#### Activity
In the data below, find the line with "Open Custom Images in sidebar" and output it along with every later line, exactly, but not the pictures.

(Stored items)

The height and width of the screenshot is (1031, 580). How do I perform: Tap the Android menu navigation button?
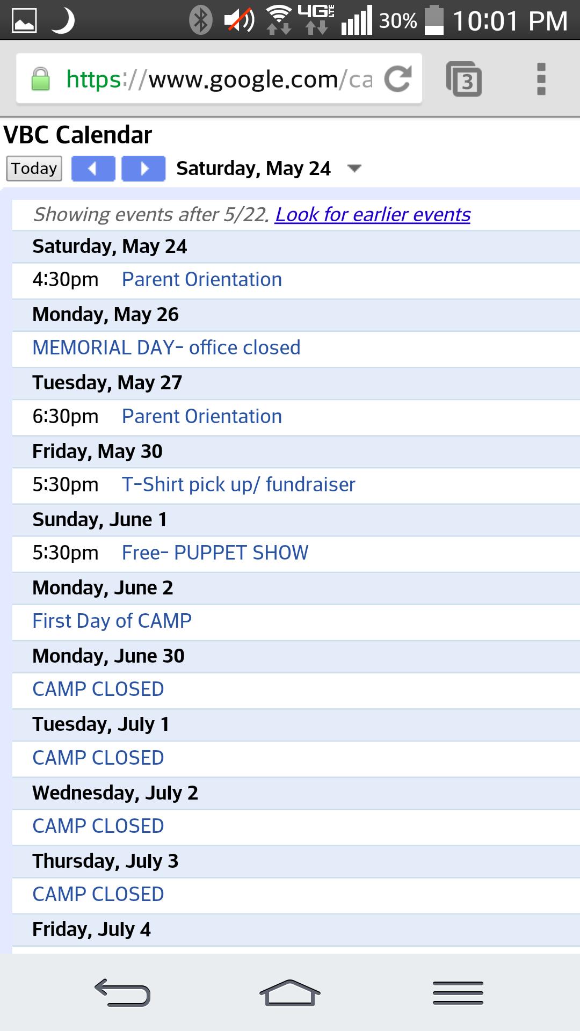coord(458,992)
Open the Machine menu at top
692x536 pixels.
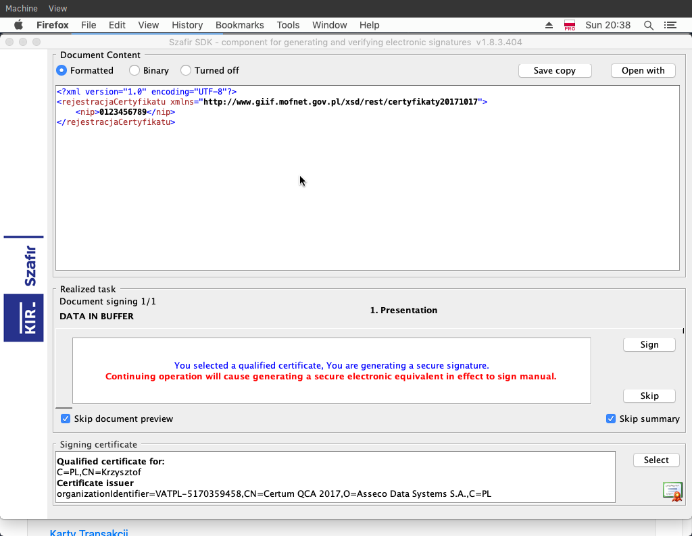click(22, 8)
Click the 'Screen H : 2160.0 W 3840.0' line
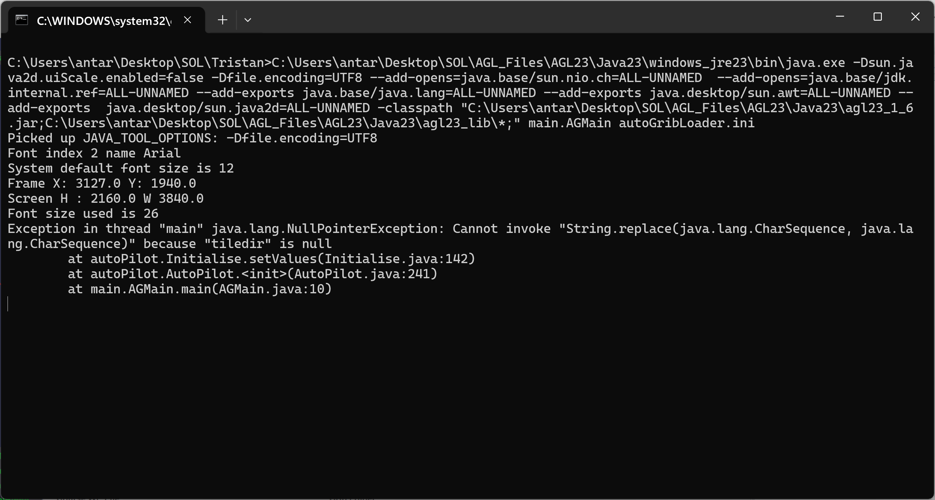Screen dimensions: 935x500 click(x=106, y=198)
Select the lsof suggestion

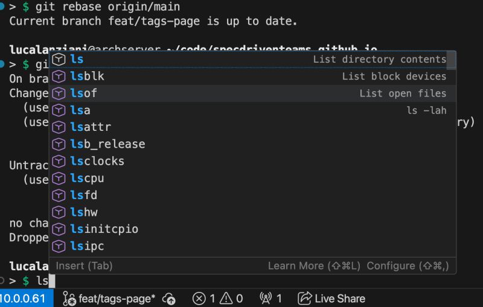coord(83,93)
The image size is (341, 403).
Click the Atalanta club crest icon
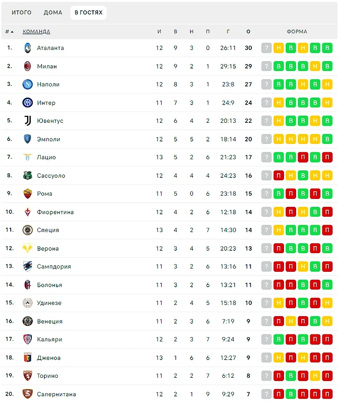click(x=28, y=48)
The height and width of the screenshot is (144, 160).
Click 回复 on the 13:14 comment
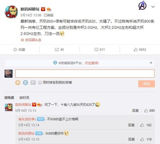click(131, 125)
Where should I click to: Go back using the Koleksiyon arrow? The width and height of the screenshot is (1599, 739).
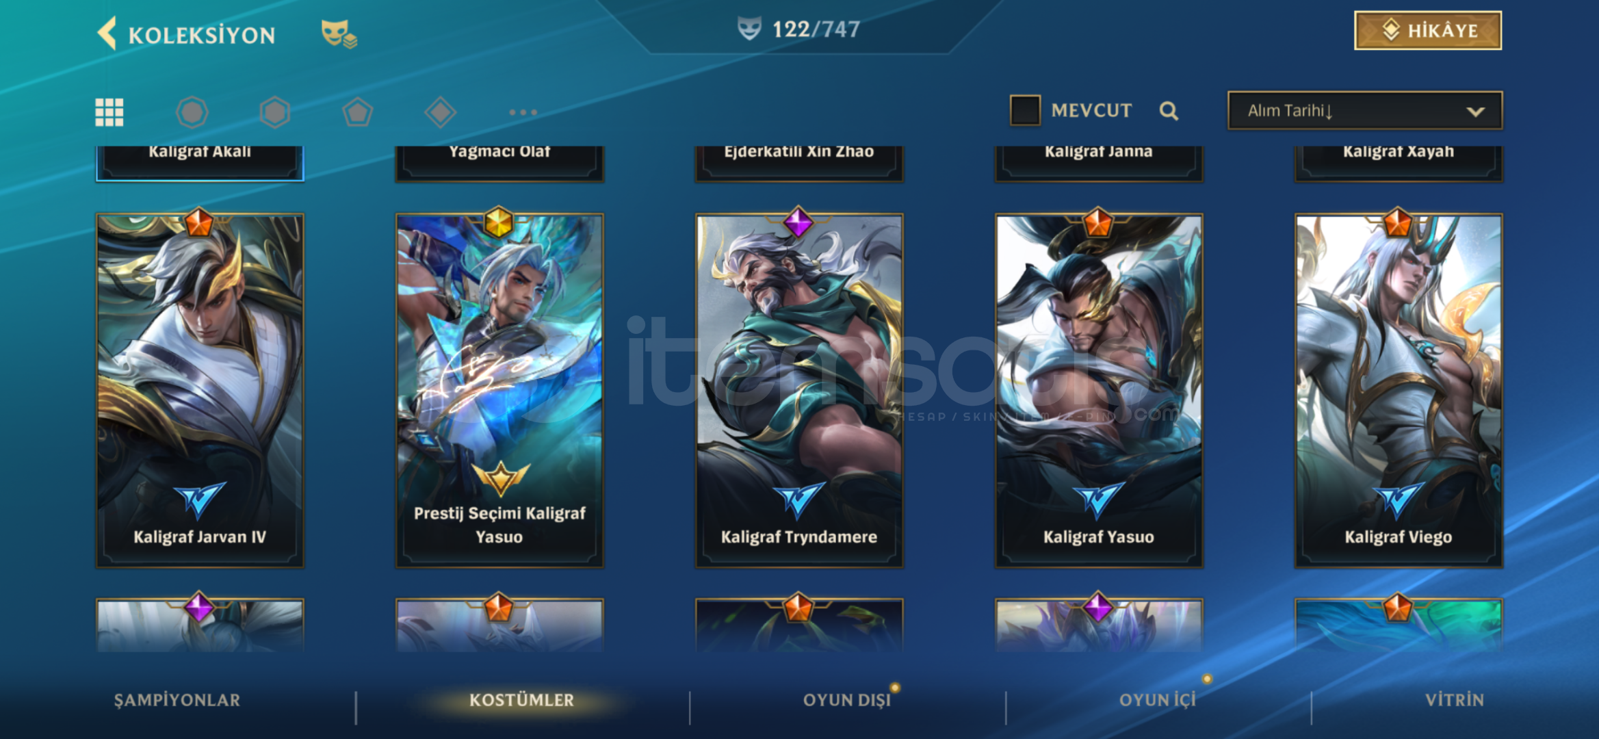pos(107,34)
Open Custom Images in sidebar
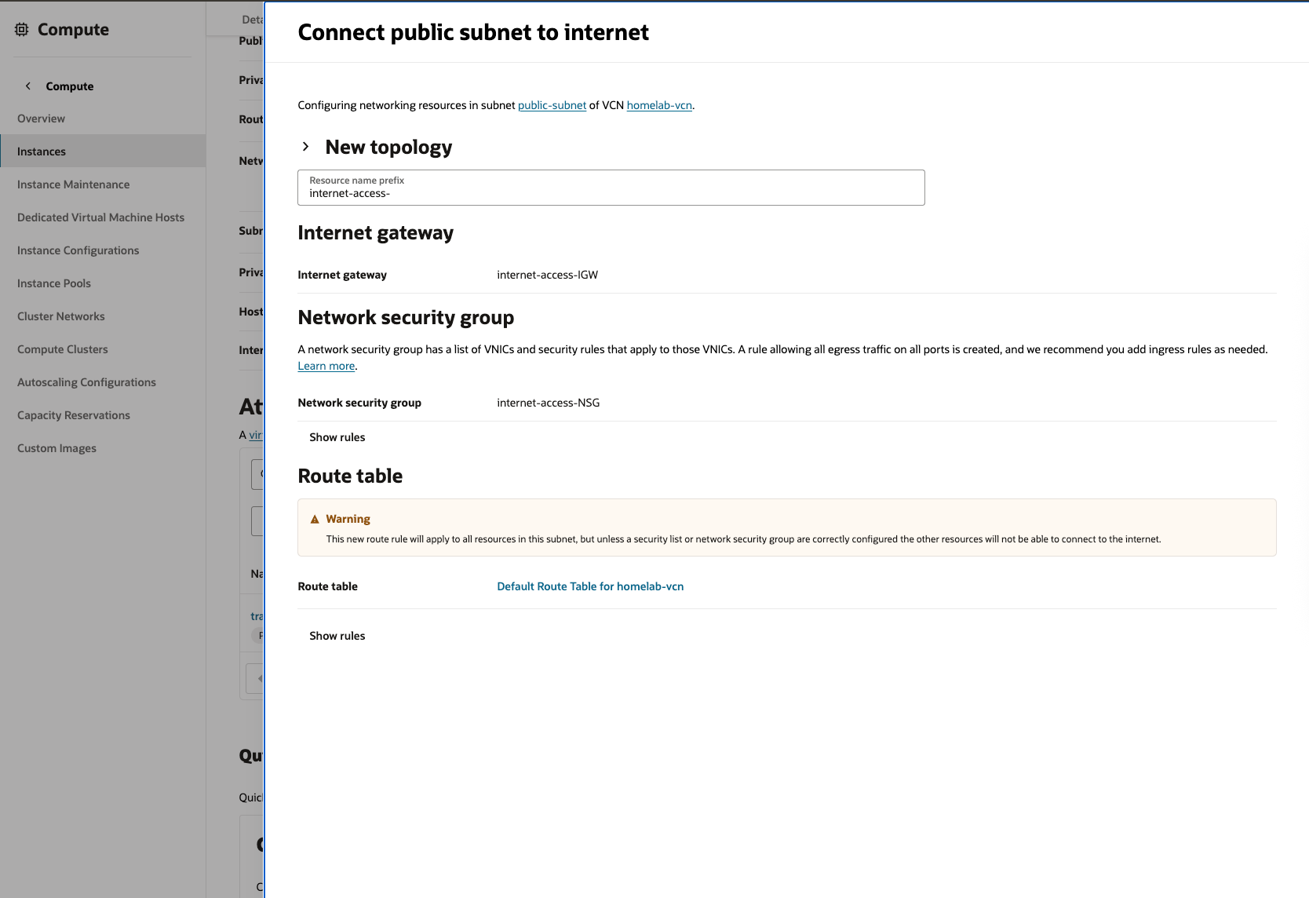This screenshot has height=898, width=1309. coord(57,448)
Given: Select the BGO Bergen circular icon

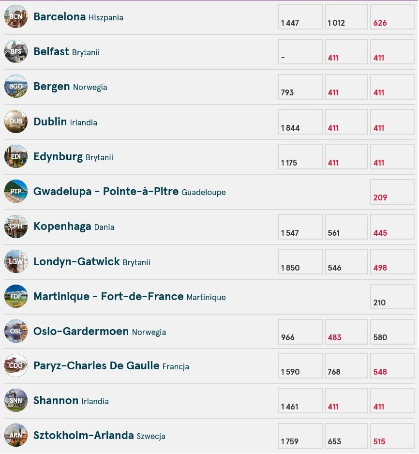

#### Expected output
Open Custom Images in sidebar
This screenshot has height=898, width=1309. coord(57,448)
Given: Select the BGO Bergen circular icon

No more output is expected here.